The Board of Deputies has made an official complaint to the BBC about its coverage of an antisemitic incident in London’s Oxford Street in which Jewish teenagers on a bus were subjected to abuse, describing it as “deeply irresponsible journalism”.
The letter from Board of Deputies President Marie van der Zyl – addressed to BBC Director General Tim Davie, Chairman Richard Sharp and Director of News and Current Affairs Fran Unsworth – refers to “harmful framings and allegations that we condemn in the strongest possible terms”.
Marie writes: “Your report of the incident refers to the obvious antisemitic acts as mere “allegations” while reporting an unsubstantiated allegation of ‘racial slurs about Muslims’ as fact.”

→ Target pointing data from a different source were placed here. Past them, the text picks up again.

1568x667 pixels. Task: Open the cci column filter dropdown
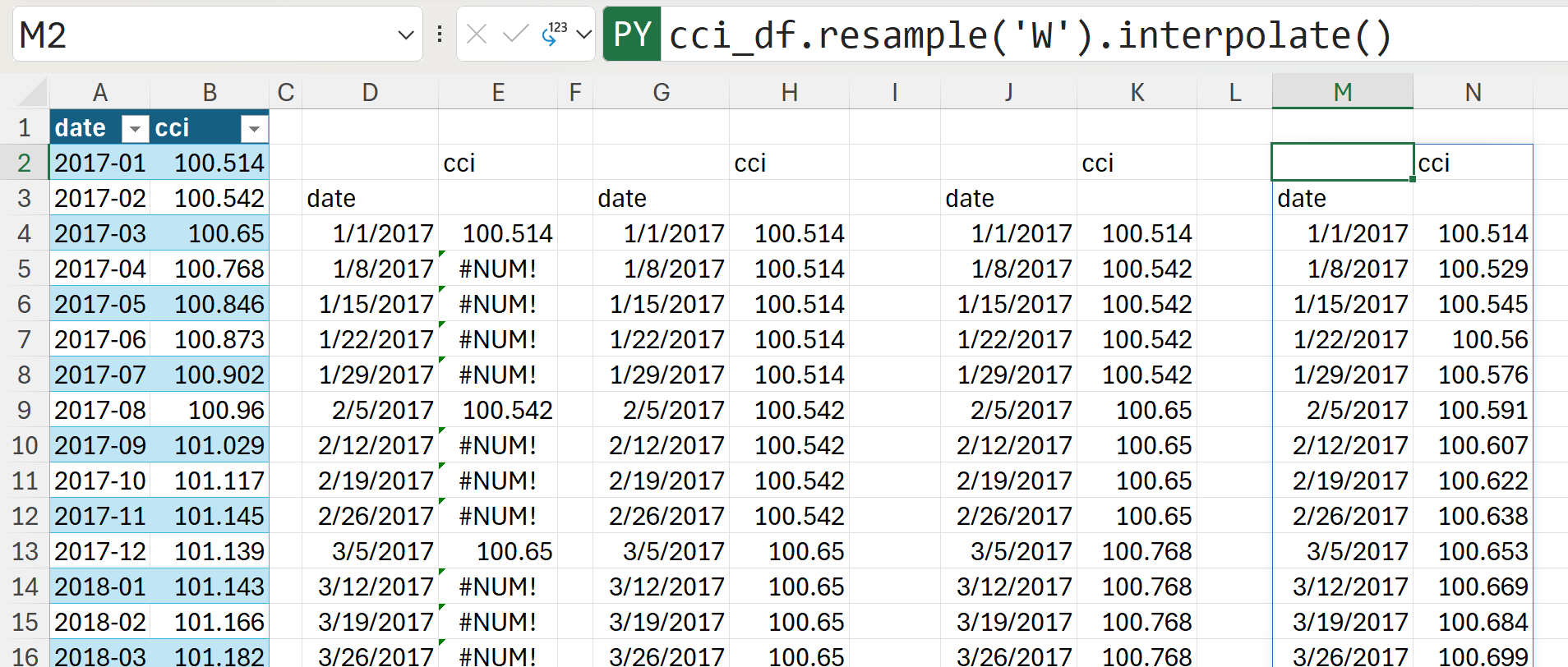pyautogui.click(x=254, y=129)
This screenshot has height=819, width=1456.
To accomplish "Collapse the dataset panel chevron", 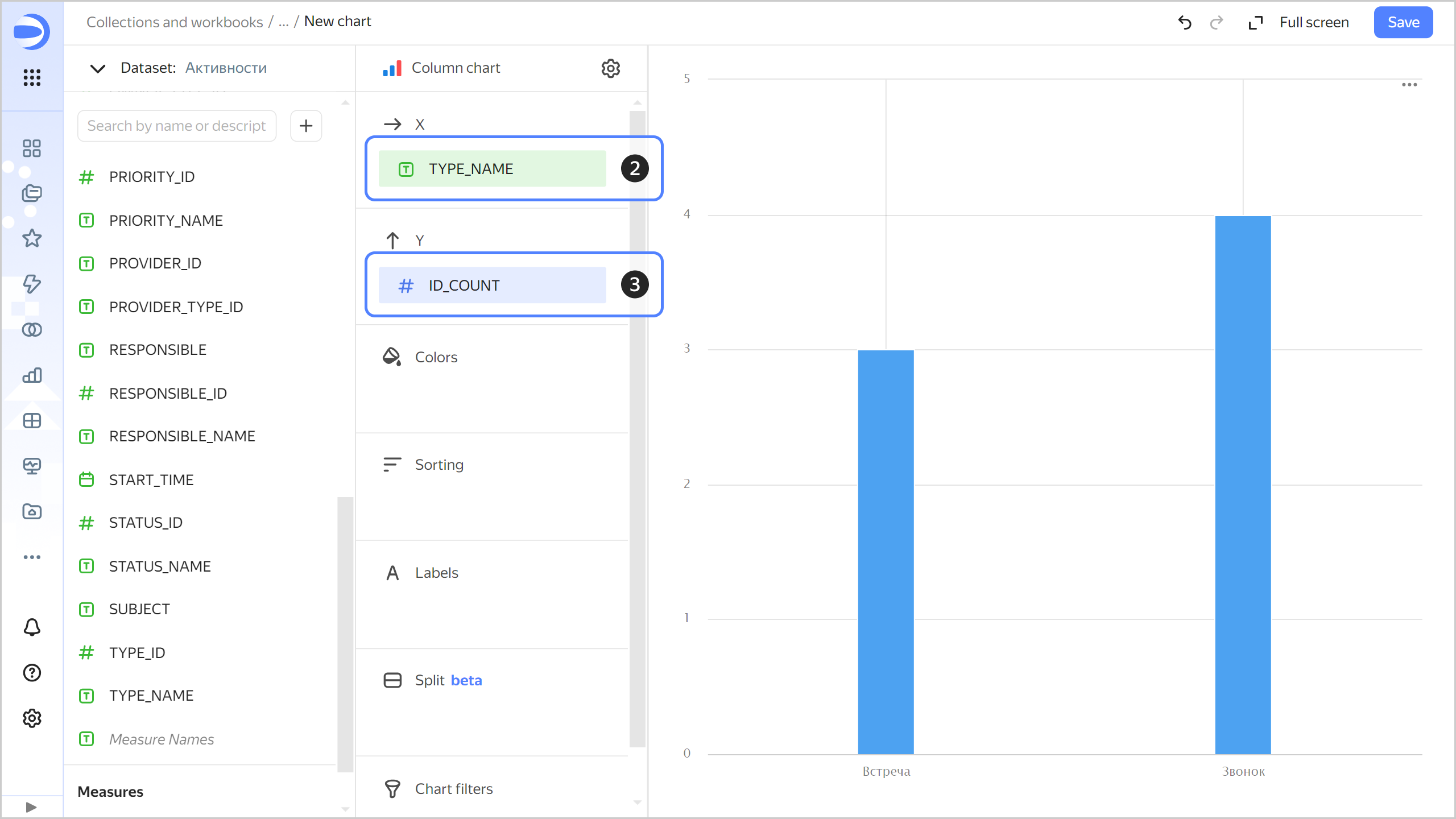I will tap(98, 68).
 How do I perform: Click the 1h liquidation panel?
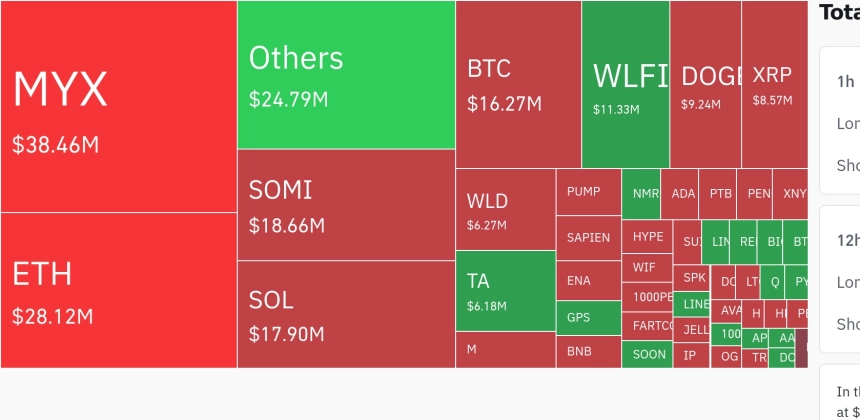pyautogui.click(x=840, y=120)
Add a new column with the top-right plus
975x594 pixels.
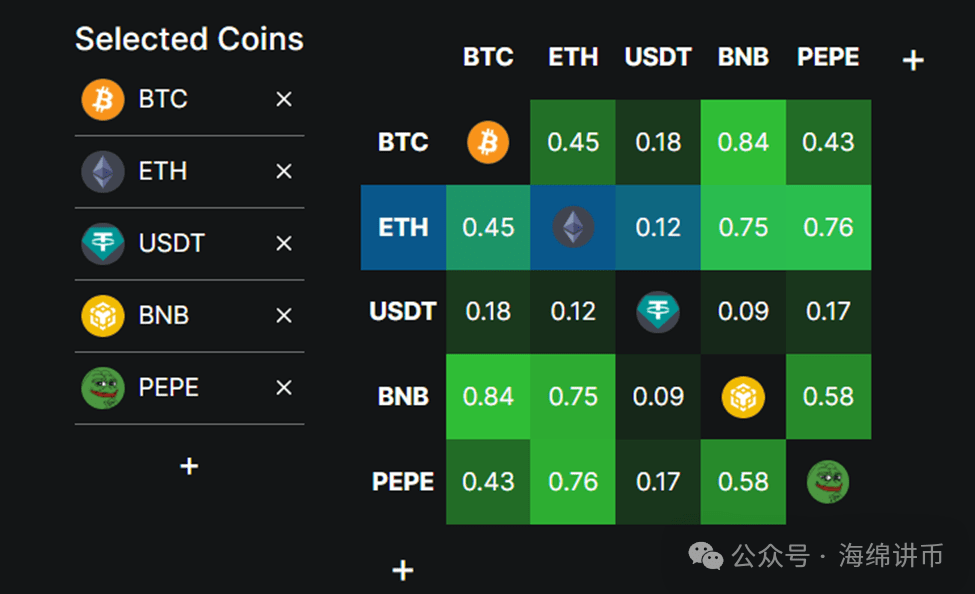913,60
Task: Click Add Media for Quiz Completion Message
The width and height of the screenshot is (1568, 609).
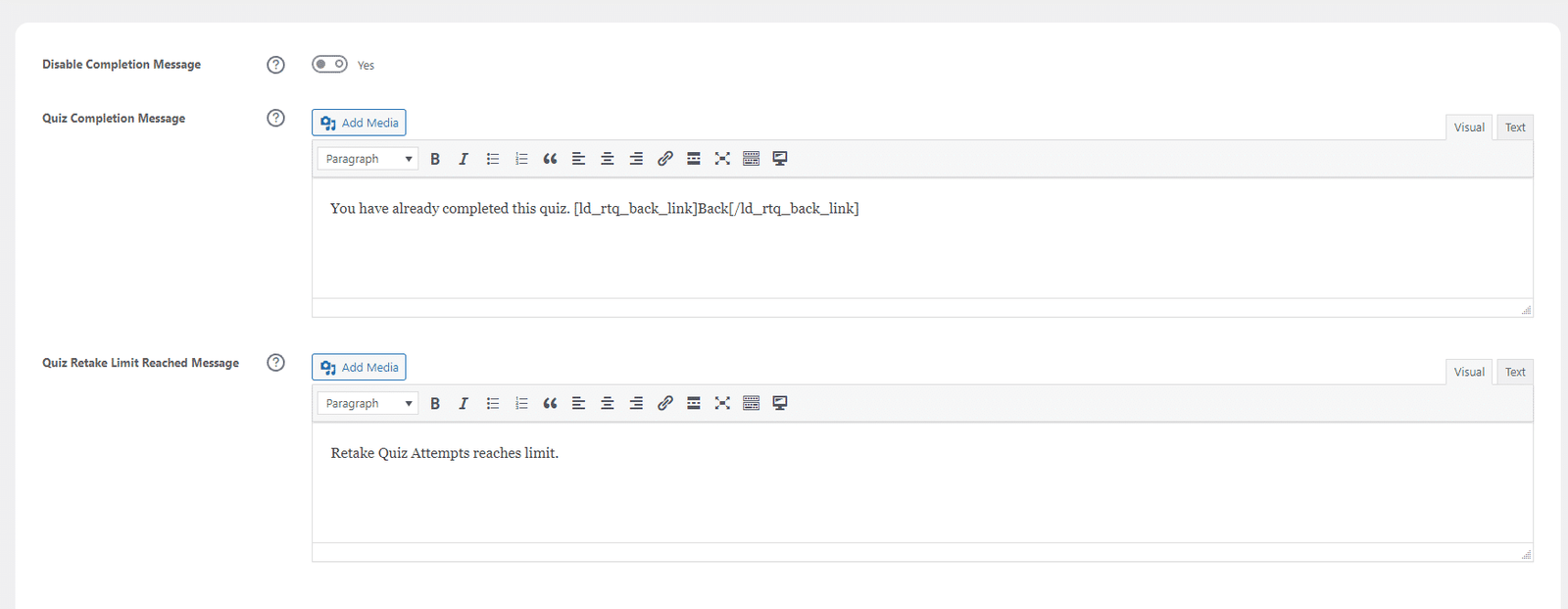Action: [x=359, y=123]
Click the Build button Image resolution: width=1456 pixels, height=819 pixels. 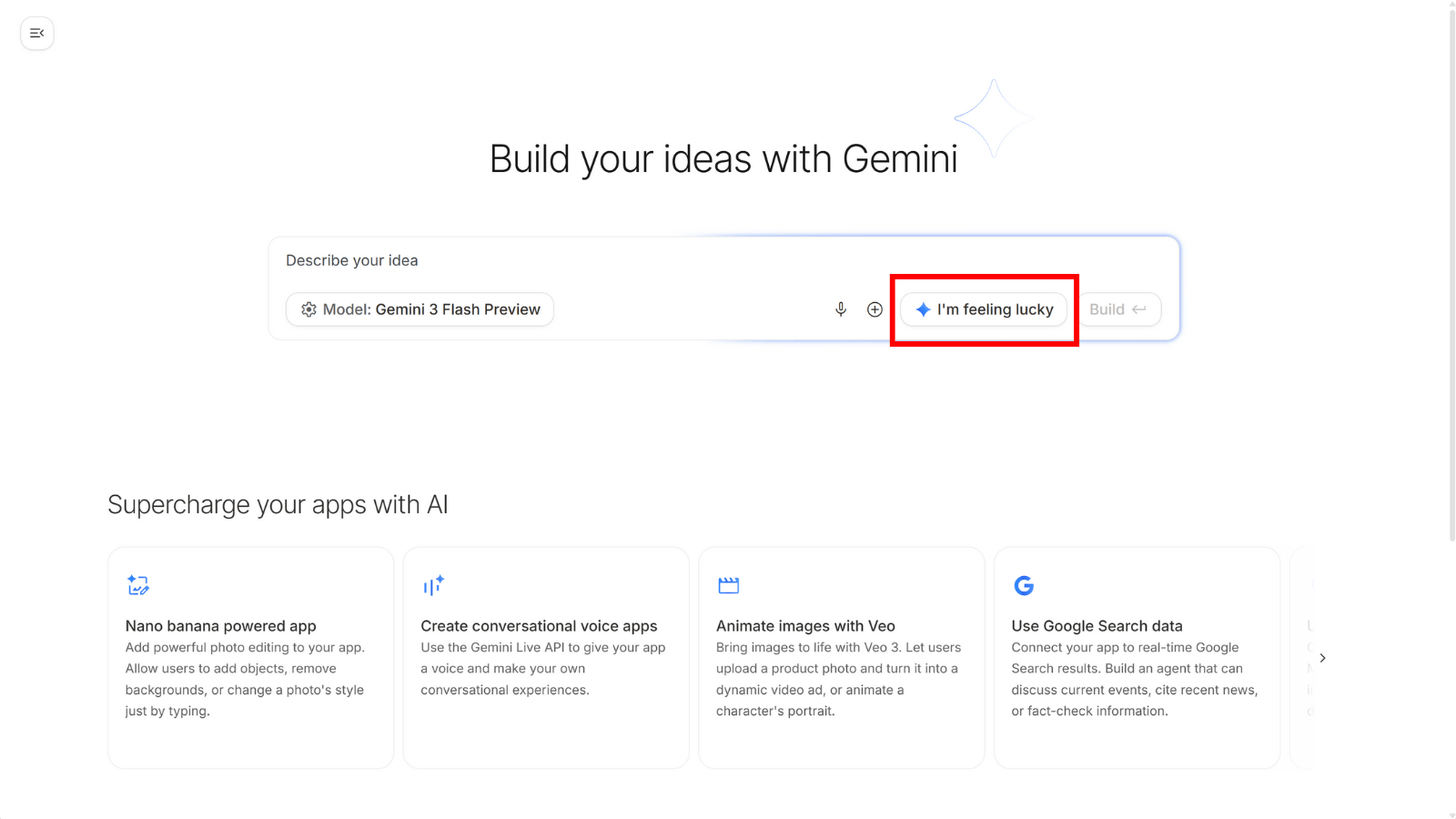point(1119,309)
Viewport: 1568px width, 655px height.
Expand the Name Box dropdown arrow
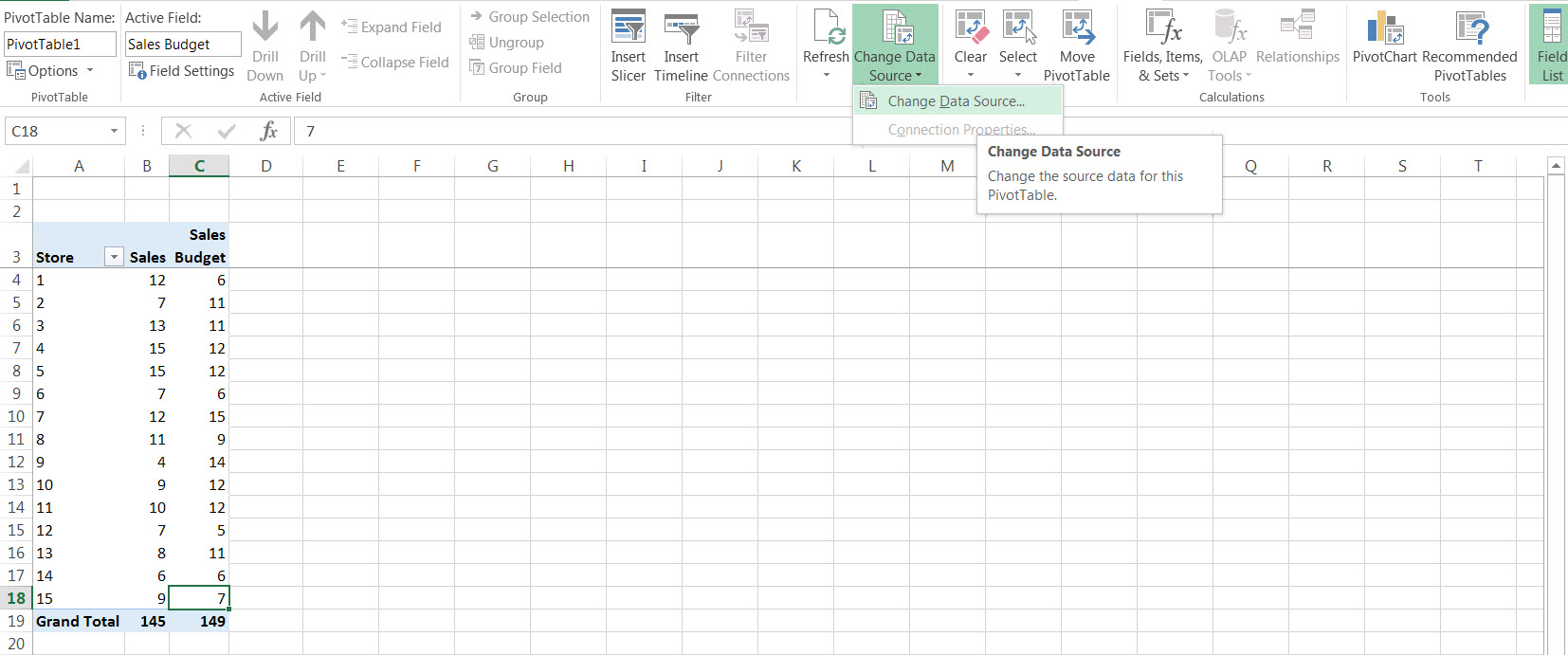point(114,131)
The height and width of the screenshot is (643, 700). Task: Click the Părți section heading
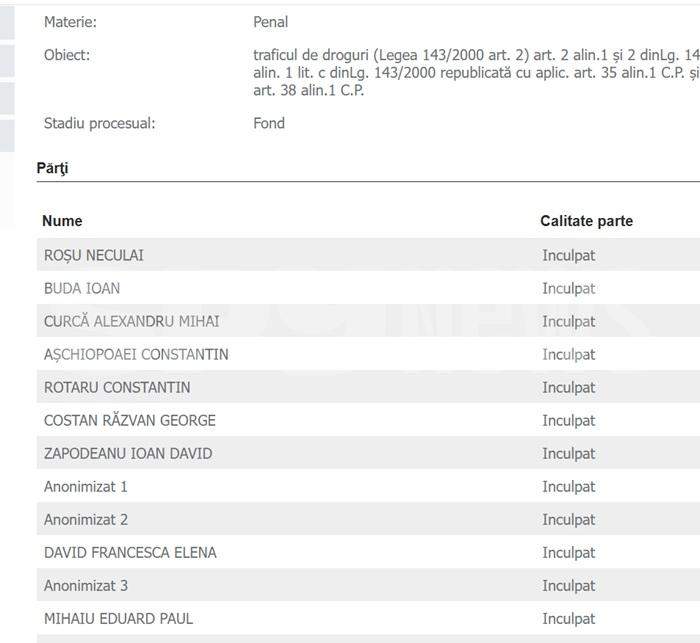pos(52,168)
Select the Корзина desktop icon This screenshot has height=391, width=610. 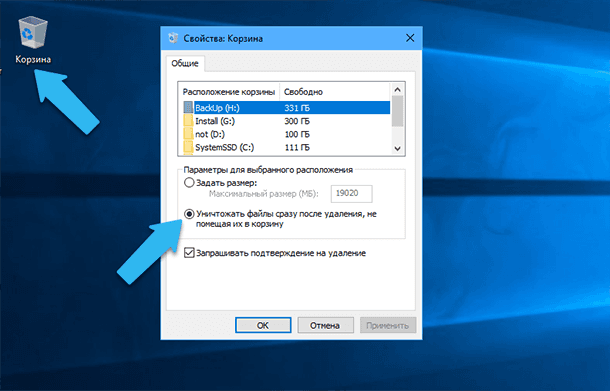33,40
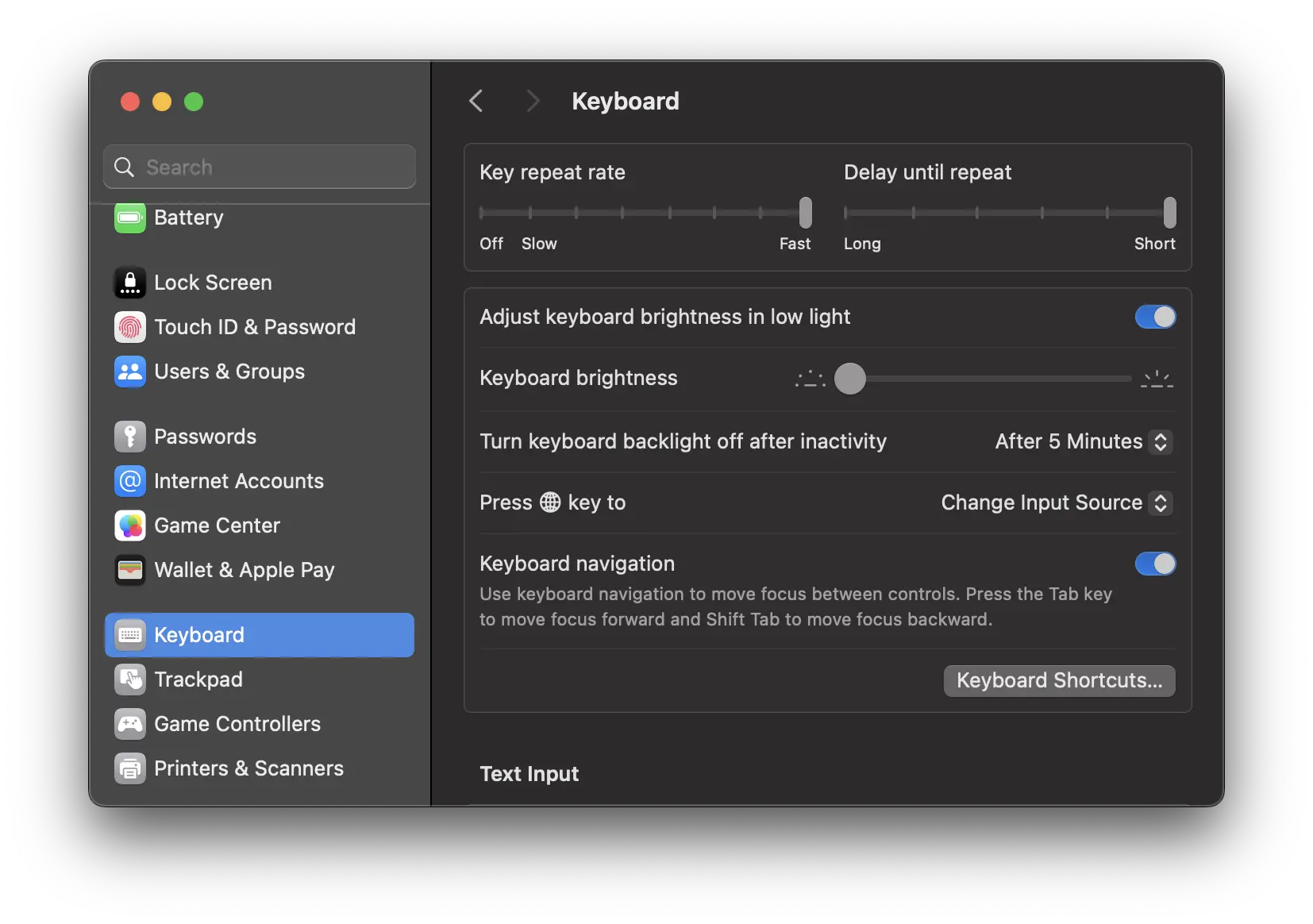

She adds that the allegations made against the Jewish victims are wholly without substance or merit. “We investigated every second of footage and we contend that the BBC is mischaracterising a Hebrew cry for help by a distressed Jewish man as a slur in English. We have evidenced this with our own re-enactment of the precise phrasing, cadence, and context of the audio segment in dispute and are fully convinced that the BBC has gotten this spectacularly wrong. Dangerously so. The victims of antisemitic abuse are now being smeared as racists and therefore somehow less deserving of sympathy or, in the worst case, deserving of the abuse they received. This is deeply irresponsible journalism.”